Lula troca comando do Exército Brasileiro

General Júlio César de Arruda empossado no fim da gestão de Bolsonaro foi substituído pelo general Tomás Miguel Ribeiro Paiva, então comandante militar do Sudeste

Por Kleber Karpov

O presidente Luiz Inácio Lula da Silva (PT) exonerou, neste sábado (21/Jan), o general Júlio César de Arruda do cargo de comandante do Exército Brasileiro, nomeado, no fim da gestão do ex-presidente, Jair Bolsonaro (PL-RJ)(30/Dez). Em substituição, o comandante militar do Sudeste, general Tomás Miguel Ribeiro Paiva passa a exercer o comando do Exército.

Júlio César Arruda, então comandante do Exercito, chegou a participar de reunião com o presidente Lula, na sexta-feira (20/Jan), no Palácio do Planalto. Na ocasião, em que também estava presente o ministro da Defesa, José Múcio Monteiro, e os comandantes da Marinha, almirante Marcos Sampaio Olsen, e da Aeronáutica, brigadeiro Marcelo Kanitz Damasceno.
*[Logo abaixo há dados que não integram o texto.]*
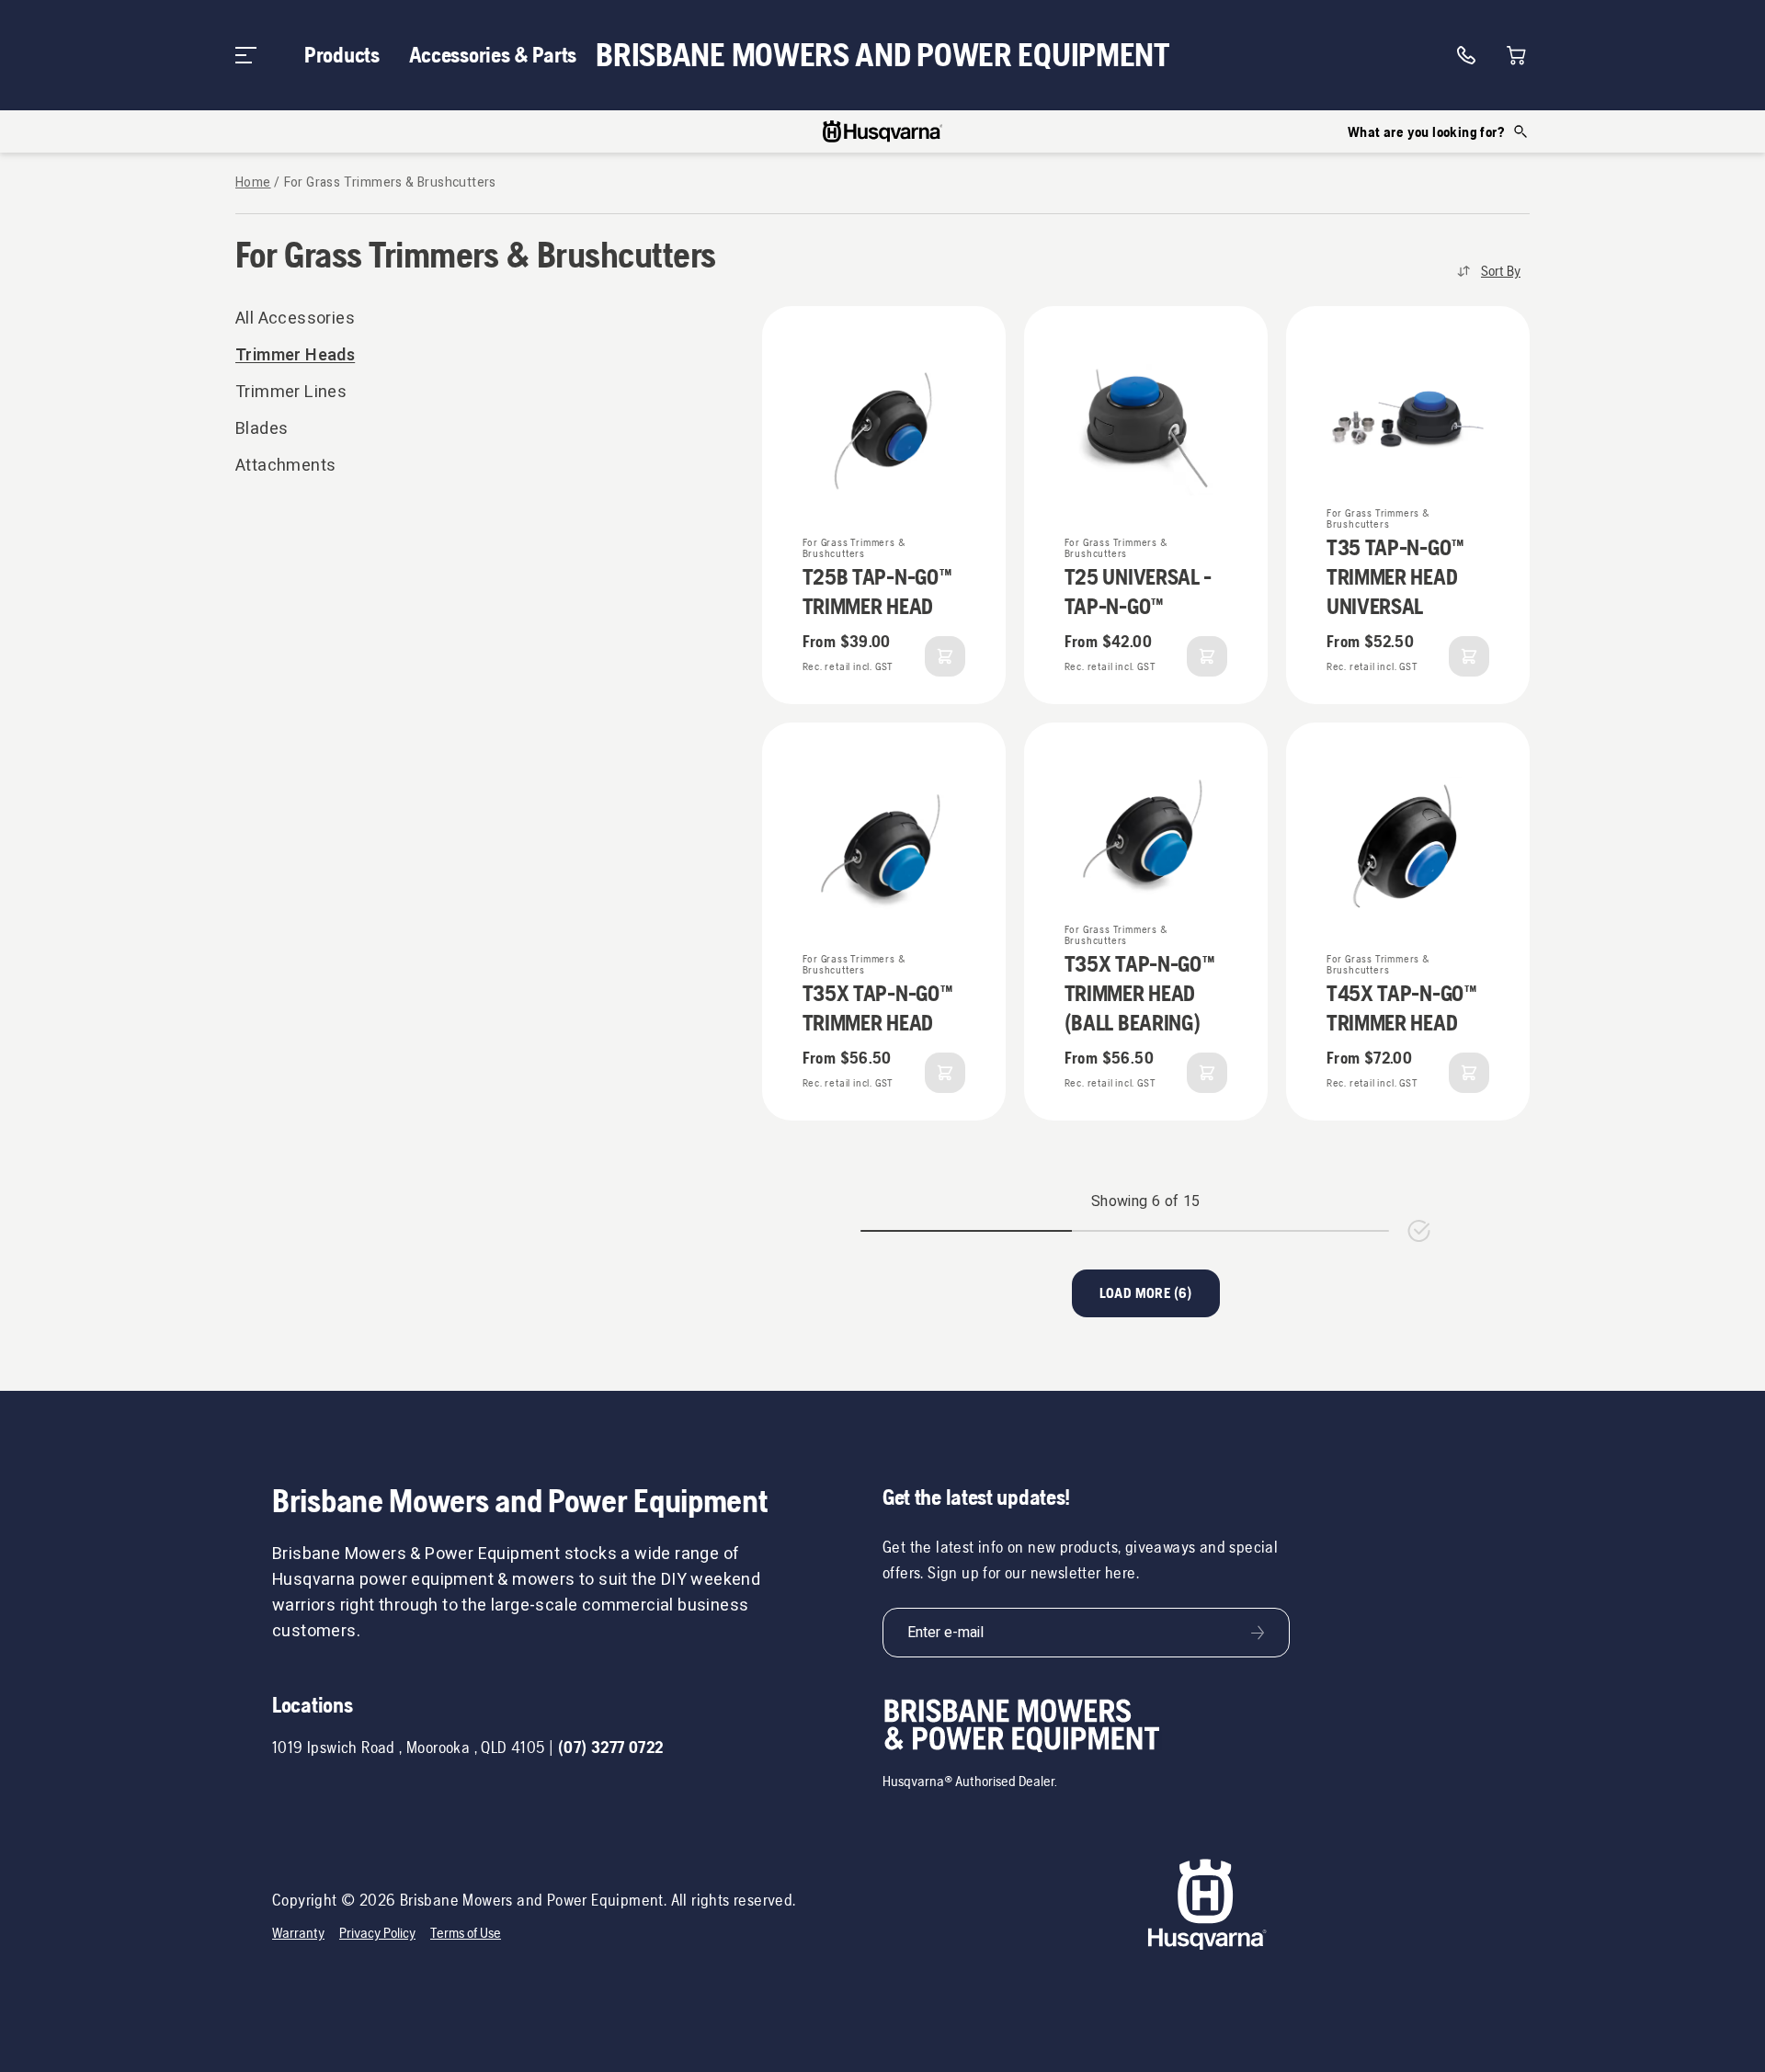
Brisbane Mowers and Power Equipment (882, 55)
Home (253, 183)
Ocasião em que o chefe do Executivo deixou claro que todos os participantes e envolvidos na tentativa de golpe e nos atos terroristas de 8 de janeiro, devem ser punidos, “sem exceção”.

Após o encontro, José Múcio Monteiro falou embora tenha afirmado não ver envolvimento “direto” das Forças Armadas nos ataques em Brasília, também defendeu que militares, enquanto indivíduos, eventualmente envolvidos, devem ser acionados e responsabilizados pelos atos praticados.

Discurso

Nessa semana, conforme noticiado pela coluna do Guilherme Amado, do portal de notícias, Metrópoles, durante cerimônia que homenageou os militares mortos no Haiti, Paiva proferiu um discurso considerado extremamente simbólico, que ganhou projeção, em especial no meio militar. Em tom incisivo, o general fez a defesa da lisura do processo eleitoral brasileiro e o respeito ao resultado das eleições.

O General foi além, ao relembrar aos pares e subordinados, o papel dos militares em relação a defesa da Pátria, bem como a necessidade de discrição quanto a posicionamentos políticos. Paiva afirmou que o Brasil enfrenta um “terremoto político” que está “tentando matar a coesão, hierarquia, disciplina e profissionalismo” do Exército e que afeta o “respeito e o orgulho que temos de vestir essa farda”.

 

General Paiva

Paulista, general Paiva, 62 anos, ingressou na carreira militar em 1975 ao entrar na Escola Preparatória de Cadetes do Exército, em Campinas, no interior de São Paulo. Além de comandar o Comando Militar do Sudeste, atuou em missão do Exército no Haiti e comandou a Força de Pacificação da Operação Arcanjo VI, no Complexo da Penha e do Alemão, no Rio de Janeiro, em 2012.

o general também foi ajudante de Ordens do Presidente da República e Assessor Militar do Brasil junto ao Exército do Equador; e chefiou o Gabinete do Comandante do Exército, em Brasília, e comandou a 5ª Divisão de Exército, em Curitiba, no Paraná.